The user creates a personal access token
He adds his token to the project variables
He sets up CI so it uses the project variable (his token) to auth and push from a CI run to the mirror repository
The authentication step fails (for whatever reason - maybe a typo in his username), and the token is publicly shown
Like this:
Now he could always make the pipeline private, but what if he wanted to have it public but prevent his sensitive information from leaking?
BTW, I think the best way would be creating an authentication token per project, besides making it secret and not showing in build logs. This way, even if revealed, it wouldn't affect other projects of that user. Having only authentication token per user, when leaked, the results could be disastrous.
I believe that we are working on deploy keys allowed to be used to push.
That's great!
Secondly we already do have repository mirroring as part of EE.
I know, but this is not the problem I'm seeing. The major issue is the security risk on having "secret keys" being revealed on build logs, as @cmattrex showed above. That's my concern. We think we're safe by storing the secret variables in the project's settings > variables, but they aren't hidden at all, when, for example, the build fails. From my pov, they should be displayed as "xxxxx" or something like that, but we should never expose a secret key.
just my 2 cents, this is non-trivial and affects all ci solutions, I'd prefer to see plug-able solutions/approaches/recommendations, rather than a specific attempt to fix it. Staring passwords in the build log is fine until someone decides to pipe everything into a file for later review - can't star those...
In CI land, preventing others from seeing the secrets is difficult and essentially becomes a matter of trust.
I'm trialing Hashicorp Vault, because it can be setup to provide temporary credentials based on different backends (Aws/etc), which means that the exposure of credentials is only an issue for the lease duration (e.g. 10min).

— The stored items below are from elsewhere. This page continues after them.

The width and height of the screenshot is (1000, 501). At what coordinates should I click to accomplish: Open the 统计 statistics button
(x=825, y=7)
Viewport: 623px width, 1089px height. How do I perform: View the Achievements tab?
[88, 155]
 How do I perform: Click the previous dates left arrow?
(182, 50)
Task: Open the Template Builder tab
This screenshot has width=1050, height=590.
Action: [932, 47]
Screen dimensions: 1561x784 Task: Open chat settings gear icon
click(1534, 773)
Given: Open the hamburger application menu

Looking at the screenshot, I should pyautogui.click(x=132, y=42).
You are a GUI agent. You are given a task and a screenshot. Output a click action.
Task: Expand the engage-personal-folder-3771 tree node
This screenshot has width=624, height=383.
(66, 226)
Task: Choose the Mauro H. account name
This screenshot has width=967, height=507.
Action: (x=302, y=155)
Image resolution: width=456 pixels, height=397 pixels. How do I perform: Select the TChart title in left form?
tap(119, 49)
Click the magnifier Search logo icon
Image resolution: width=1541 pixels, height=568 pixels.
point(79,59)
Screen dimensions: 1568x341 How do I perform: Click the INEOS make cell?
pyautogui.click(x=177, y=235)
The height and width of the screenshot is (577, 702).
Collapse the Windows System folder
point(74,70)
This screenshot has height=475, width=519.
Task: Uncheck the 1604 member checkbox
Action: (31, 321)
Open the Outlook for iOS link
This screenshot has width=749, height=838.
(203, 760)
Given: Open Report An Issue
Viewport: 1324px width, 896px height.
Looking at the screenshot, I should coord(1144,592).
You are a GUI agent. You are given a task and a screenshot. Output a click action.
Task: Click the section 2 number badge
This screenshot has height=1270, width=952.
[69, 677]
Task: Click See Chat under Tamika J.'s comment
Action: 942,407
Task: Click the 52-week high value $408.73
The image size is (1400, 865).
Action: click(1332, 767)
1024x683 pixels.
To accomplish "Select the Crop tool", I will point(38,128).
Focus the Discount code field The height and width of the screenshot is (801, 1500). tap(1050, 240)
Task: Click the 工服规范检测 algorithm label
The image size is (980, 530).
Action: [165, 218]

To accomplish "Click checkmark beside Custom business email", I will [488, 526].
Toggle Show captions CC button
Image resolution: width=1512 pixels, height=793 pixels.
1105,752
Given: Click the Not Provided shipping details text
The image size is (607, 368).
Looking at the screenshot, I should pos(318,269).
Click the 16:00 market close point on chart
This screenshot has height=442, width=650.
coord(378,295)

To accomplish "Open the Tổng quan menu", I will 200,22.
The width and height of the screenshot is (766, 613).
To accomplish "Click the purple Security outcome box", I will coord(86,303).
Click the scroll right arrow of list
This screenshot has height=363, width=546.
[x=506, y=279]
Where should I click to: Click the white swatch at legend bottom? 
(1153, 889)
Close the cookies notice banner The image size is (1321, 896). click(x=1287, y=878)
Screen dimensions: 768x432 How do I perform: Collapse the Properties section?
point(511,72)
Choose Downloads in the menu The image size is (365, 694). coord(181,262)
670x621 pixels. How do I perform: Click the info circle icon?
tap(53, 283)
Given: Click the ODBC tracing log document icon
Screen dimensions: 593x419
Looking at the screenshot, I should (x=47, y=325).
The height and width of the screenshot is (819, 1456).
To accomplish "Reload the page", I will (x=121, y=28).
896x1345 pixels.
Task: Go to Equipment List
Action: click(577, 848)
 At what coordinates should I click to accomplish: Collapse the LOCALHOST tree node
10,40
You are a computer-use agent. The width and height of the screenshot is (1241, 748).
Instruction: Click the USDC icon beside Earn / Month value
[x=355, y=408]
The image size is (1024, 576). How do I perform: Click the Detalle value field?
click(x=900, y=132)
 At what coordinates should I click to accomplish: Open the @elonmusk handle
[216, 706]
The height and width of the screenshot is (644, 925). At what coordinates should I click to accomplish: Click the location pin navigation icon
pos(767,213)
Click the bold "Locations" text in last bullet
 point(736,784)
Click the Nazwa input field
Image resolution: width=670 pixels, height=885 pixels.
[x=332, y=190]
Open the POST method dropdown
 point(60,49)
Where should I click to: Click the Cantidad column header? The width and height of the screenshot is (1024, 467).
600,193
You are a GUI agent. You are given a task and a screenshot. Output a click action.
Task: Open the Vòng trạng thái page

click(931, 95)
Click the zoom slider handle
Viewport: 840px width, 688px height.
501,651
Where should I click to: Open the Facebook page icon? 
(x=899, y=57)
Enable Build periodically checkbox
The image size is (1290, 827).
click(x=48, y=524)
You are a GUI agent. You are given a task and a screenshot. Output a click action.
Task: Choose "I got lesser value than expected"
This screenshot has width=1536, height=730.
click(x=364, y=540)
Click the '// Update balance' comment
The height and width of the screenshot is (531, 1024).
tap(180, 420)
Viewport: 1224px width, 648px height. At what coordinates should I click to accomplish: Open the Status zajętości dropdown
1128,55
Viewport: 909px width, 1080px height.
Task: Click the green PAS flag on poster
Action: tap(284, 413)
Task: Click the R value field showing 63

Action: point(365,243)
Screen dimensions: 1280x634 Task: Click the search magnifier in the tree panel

Also it provides central auditing and the ability to revoke access in one place. This doesn't solve the problem of someone checking out the repo and branching it with a modified gitlab-ci.yml, possibly affecting live environments. If that level of control is required (or lack of trust exists), then our aim is to use a dual repo model - one repo that has the code and build logic, and one that deploys it - in this way we can limit who can deploy and affect environments by who has access to the deploy repo.
@ayufan I just wanted to make my point and raise awareness for something that I consider... hmmm... sensitive. I came across this issue a couple days ago, and realized that I could have leaked a personal access token. Can you imagine the disaster it could cause if someone with bad intentions accessed my account with my token? he/she could make an epic mess with all the projects I have access to. That could happen to anyone, using any GitLab instance. It's implicit in the name "secret variable" that it should be secret, we trust that.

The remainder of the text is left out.